Convert Base64 Speech to Text Action

Converts Base64-encoded audio captured from a microphone to text using AI-powered speech recognition.

This action is available in API version 66.0 and later.

Supported REST HTTP Methods

URI: /services/data/v66.0/actions/standard/voiceToText

Formats: JSON, XML

HTTP Methods: POST

Authentication: Authorization: Bearer token

Inputs

Input Type Description
voiceContent string Required. Base64-encoded audio content captured from a microphone.
transcriptionModel string Optional. The transcription model used to convert speech to text. Valid values are whisper-v3-turbo and elevenlabs-scribe-v2. If you don't specify a value, whisper-v3-turbo is used.

Outputs

Output Type Description
convertedText The transcribed text generated from the provided audio input.

Usage

Sample Input

This sample converts Base64-encoded microphone audio to text using the Convert Base64 Speech to Text action.

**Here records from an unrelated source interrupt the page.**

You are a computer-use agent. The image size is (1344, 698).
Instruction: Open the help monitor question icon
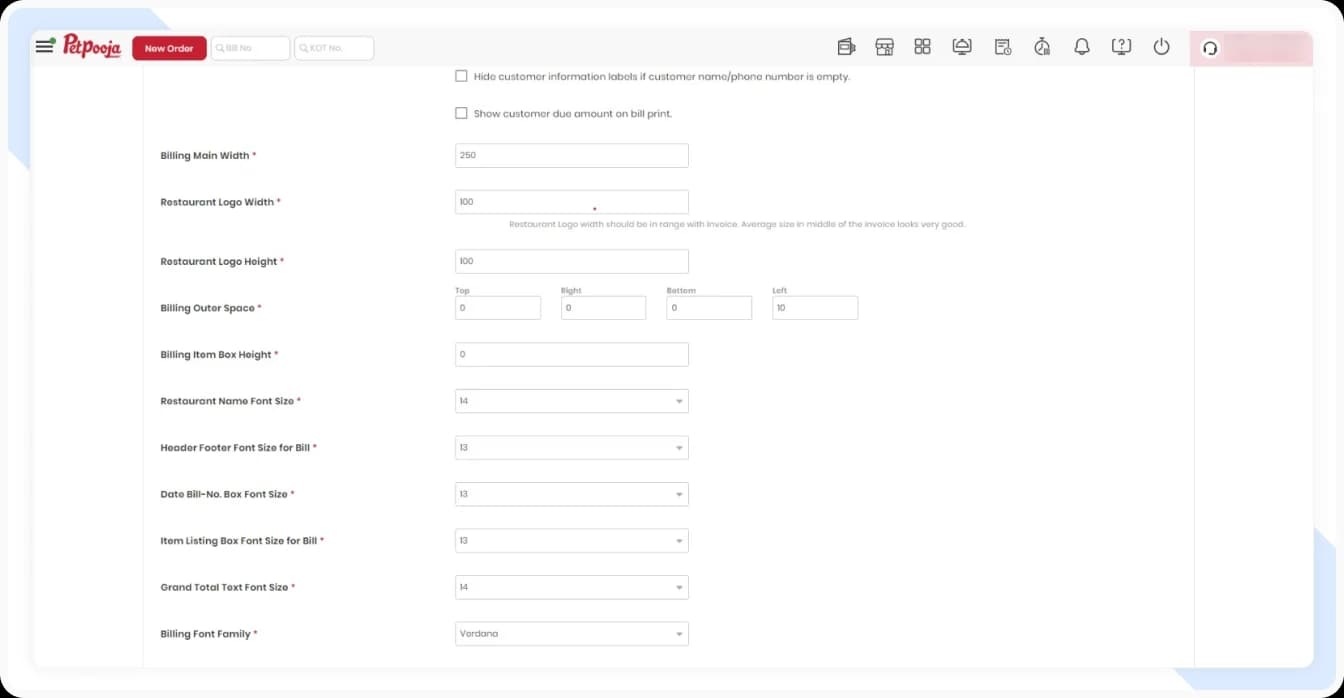[x=1121, y=47]
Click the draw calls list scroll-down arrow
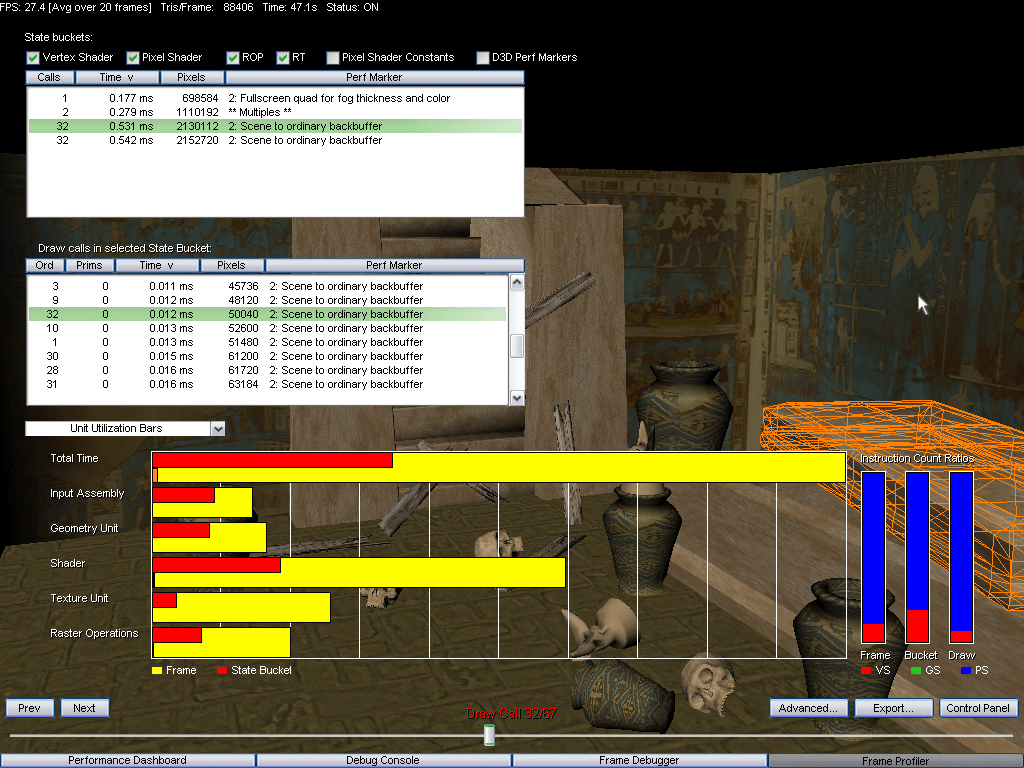The height and width of the screenshot is (768, 1024). [x=517, y=398]
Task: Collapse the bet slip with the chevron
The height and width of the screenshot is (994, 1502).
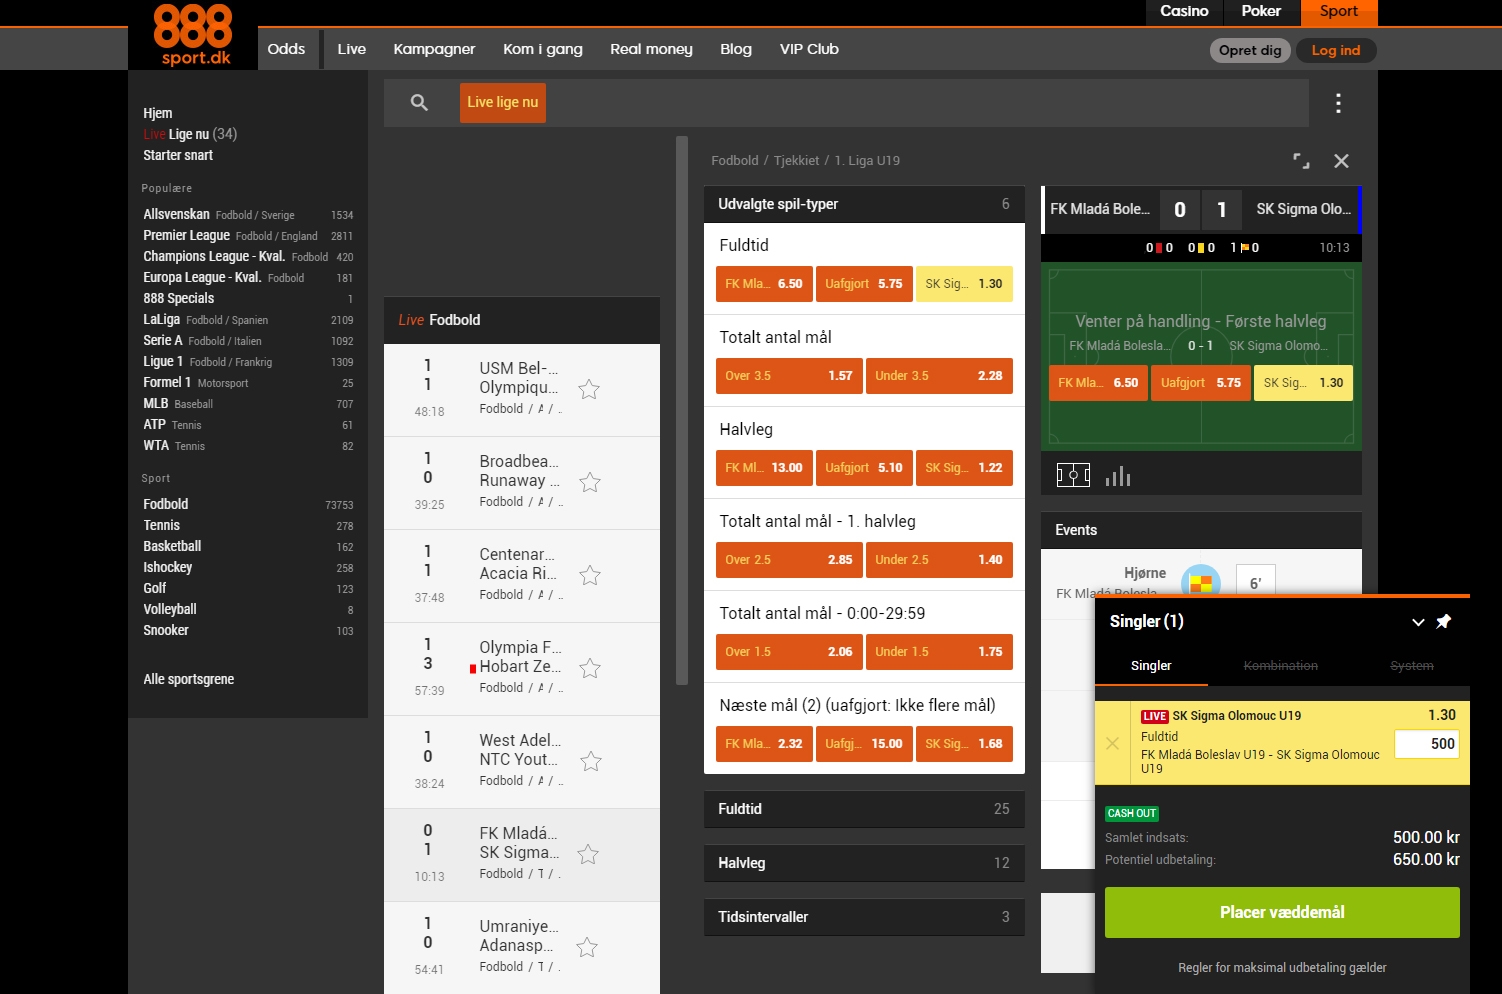Action: [x=1417, y=622]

It sets transcriptionModel to elevenlabs-scribe-v2. You can also use whisper-v3-turbo, which is the default if the value isn't specified.

1{
2  "inputs": [
3    {
4      "voiceContent": "UklGRiQAAABXQVZFZm10IBAAAAABAAEA...",
5      "transcriptionModel": "elevenlabs-scribe-v2"
6    }
7  ]
8}

Sample Output

This sample shows the transcribed text returned by the Speech to Text microphone capture action for the provided Base64-encoded audio input.

1{
2  "outputs": [
3    {
4      "convertedText": "Please create a support case for my login issue."
5    }
6  ]
7}